[Begin MATERIALS PROVIDED]
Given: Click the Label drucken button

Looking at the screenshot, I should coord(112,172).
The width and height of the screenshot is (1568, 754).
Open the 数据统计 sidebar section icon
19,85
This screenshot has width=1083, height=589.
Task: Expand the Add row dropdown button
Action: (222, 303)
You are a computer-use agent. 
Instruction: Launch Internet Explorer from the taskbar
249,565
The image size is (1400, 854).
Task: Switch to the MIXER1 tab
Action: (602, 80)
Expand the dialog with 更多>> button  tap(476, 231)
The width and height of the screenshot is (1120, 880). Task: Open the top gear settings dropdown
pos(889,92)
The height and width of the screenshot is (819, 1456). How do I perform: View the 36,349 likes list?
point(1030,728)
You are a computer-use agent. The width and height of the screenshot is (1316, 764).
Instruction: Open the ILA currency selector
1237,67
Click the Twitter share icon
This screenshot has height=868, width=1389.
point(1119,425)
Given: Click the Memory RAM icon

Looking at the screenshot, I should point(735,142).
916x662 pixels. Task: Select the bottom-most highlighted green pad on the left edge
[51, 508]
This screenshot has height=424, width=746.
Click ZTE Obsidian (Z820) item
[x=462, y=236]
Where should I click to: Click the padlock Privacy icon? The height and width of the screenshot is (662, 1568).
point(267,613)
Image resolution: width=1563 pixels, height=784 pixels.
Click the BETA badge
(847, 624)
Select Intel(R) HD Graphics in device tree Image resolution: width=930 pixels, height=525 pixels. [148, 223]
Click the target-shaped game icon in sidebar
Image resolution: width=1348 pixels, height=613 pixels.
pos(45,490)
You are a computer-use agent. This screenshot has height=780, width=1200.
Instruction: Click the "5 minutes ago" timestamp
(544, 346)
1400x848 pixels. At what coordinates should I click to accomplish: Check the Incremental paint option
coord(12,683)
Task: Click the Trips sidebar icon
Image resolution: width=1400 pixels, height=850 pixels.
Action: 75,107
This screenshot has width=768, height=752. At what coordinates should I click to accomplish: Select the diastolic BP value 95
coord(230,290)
[End MATERIALS PROVIDED]
§ WHAT YOU HAVE TO DO
Quote the material word for word, from the line containing "Task: Click the Trips sidebar icon" through the end of the material.

§ REPLY TO THE EXERCISE
Task: Click the Trips sidebar icon
Image resolution: width=1400 pixels, height=850 pixels.
Action: 75,107
This screenshot has width=768, height=752. At what coordinates should I click to accomplish: Select the diastolic BP value 95
coord(230,290)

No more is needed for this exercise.